**Task brief**: Match the word "profile". Return each line of the data below where it appears.

**Dataset records**:
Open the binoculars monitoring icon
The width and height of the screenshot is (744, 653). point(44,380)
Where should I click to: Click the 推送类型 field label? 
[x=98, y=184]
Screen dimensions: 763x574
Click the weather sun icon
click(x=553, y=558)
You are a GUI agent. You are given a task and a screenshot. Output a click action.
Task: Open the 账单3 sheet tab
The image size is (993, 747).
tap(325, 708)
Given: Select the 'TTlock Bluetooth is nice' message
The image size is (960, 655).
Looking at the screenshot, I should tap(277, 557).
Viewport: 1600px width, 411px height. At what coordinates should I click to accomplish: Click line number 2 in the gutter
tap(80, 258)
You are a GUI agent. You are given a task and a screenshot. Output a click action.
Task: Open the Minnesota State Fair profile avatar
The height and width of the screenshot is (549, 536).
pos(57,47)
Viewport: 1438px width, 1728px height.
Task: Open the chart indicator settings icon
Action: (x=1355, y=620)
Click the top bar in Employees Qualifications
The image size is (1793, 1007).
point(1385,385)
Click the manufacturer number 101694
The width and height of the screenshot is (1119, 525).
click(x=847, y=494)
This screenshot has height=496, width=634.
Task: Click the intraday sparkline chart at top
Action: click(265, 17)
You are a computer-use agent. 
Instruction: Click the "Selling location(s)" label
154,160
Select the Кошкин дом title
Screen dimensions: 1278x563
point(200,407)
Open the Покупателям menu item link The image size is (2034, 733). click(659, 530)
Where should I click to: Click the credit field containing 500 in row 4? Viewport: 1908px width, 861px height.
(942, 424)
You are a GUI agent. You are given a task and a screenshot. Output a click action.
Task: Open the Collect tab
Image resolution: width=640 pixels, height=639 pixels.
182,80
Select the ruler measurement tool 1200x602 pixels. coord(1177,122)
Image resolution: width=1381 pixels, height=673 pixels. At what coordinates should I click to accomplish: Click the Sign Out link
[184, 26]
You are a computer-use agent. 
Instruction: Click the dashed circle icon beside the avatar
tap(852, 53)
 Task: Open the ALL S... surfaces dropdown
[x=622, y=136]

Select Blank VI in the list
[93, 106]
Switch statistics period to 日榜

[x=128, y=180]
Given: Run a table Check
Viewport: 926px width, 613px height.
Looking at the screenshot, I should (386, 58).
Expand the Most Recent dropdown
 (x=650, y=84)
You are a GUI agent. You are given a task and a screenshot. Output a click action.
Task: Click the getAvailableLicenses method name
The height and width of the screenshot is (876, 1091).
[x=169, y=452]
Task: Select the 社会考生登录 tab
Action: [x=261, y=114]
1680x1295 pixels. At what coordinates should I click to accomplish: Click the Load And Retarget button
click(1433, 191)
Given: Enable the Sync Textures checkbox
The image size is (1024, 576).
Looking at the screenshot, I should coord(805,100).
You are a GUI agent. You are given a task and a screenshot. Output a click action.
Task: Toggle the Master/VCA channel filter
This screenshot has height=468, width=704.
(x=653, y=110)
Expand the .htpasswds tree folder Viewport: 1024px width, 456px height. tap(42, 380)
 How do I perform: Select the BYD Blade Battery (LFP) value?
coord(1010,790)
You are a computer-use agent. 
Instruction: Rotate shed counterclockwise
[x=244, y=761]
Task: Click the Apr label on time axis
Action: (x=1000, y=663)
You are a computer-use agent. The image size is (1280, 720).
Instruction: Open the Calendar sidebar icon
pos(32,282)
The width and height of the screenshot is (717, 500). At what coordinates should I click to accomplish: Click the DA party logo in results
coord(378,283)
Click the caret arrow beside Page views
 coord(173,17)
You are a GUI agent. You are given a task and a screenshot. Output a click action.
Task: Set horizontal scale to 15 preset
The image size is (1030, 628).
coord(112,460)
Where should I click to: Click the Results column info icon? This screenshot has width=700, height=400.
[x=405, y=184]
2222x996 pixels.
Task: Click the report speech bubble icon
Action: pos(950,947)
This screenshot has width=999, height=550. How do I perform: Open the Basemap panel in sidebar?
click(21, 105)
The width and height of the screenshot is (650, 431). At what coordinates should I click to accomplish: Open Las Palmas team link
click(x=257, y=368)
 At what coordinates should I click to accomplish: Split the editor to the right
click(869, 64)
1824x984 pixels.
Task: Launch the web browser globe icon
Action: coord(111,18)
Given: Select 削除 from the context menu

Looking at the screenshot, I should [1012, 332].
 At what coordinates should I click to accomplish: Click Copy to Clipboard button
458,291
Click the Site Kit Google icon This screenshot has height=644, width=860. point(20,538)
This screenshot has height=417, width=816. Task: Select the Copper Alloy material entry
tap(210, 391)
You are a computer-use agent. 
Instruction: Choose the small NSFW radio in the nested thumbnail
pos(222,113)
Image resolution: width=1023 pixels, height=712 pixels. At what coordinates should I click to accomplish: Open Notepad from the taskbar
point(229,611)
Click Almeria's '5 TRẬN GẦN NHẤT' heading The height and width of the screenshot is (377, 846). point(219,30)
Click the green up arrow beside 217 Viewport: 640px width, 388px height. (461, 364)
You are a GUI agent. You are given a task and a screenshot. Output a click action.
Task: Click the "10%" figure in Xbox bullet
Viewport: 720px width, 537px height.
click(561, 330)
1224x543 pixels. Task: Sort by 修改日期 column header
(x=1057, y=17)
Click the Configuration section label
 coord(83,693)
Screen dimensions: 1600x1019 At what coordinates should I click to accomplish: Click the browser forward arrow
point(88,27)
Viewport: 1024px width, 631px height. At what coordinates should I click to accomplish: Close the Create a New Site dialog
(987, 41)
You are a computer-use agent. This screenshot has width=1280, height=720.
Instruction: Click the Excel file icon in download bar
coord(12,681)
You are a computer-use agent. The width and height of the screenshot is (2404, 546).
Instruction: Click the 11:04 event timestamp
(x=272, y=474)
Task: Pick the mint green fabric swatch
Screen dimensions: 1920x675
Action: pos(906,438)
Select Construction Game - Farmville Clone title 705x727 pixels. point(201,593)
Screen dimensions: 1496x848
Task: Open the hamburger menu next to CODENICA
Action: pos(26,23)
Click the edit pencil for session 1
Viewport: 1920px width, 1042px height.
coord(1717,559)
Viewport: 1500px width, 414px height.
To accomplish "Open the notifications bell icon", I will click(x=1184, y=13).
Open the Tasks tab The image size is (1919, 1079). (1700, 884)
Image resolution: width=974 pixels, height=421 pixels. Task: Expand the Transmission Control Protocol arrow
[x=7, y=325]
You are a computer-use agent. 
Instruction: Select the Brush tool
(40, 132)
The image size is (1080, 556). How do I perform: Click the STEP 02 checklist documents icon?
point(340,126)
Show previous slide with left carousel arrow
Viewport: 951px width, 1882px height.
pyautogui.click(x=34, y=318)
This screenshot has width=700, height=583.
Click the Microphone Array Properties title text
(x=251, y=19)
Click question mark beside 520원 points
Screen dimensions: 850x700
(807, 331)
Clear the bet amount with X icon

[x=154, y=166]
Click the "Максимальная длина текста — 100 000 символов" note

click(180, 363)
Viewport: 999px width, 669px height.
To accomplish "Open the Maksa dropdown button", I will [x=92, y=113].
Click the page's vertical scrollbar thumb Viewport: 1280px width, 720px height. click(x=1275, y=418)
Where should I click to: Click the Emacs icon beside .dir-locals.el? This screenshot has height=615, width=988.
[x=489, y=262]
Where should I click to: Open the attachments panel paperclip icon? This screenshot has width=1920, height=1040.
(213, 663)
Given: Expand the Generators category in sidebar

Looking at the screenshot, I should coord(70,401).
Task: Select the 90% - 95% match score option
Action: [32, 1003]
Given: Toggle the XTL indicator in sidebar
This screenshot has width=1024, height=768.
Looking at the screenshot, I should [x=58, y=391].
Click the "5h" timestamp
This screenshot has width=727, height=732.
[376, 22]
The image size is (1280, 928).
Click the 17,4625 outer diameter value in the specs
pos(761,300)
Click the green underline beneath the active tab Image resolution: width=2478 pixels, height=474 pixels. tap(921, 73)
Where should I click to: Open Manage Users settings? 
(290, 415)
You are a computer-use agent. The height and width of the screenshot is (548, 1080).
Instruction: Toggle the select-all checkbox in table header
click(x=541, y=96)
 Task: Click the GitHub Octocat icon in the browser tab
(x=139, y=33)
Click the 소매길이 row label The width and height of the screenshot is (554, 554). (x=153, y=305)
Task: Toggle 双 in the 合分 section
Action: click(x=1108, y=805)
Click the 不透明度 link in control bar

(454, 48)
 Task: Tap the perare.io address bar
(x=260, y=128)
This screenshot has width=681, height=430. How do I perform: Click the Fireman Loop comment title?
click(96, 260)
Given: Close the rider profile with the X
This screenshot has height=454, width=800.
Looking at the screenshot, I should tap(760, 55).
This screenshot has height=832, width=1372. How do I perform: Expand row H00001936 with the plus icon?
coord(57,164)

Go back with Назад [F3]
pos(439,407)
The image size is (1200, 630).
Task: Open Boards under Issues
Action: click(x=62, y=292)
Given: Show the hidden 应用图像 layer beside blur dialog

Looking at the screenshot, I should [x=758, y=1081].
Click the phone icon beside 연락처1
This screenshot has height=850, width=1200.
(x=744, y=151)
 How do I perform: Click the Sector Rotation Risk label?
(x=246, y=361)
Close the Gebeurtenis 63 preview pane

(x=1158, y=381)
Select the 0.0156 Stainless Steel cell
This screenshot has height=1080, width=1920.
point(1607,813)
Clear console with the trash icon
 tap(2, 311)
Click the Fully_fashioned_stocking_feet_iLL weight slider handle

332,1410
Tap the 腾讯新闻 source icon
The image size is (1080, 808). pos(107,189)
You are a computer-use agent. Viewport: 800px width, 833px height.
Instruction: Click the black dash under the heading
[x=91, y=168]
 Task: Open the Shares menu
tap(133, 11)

**Answer for this exercise**:
Task: Open the Minnesota State Fair profile avatar
Given: Close the rider profile with the X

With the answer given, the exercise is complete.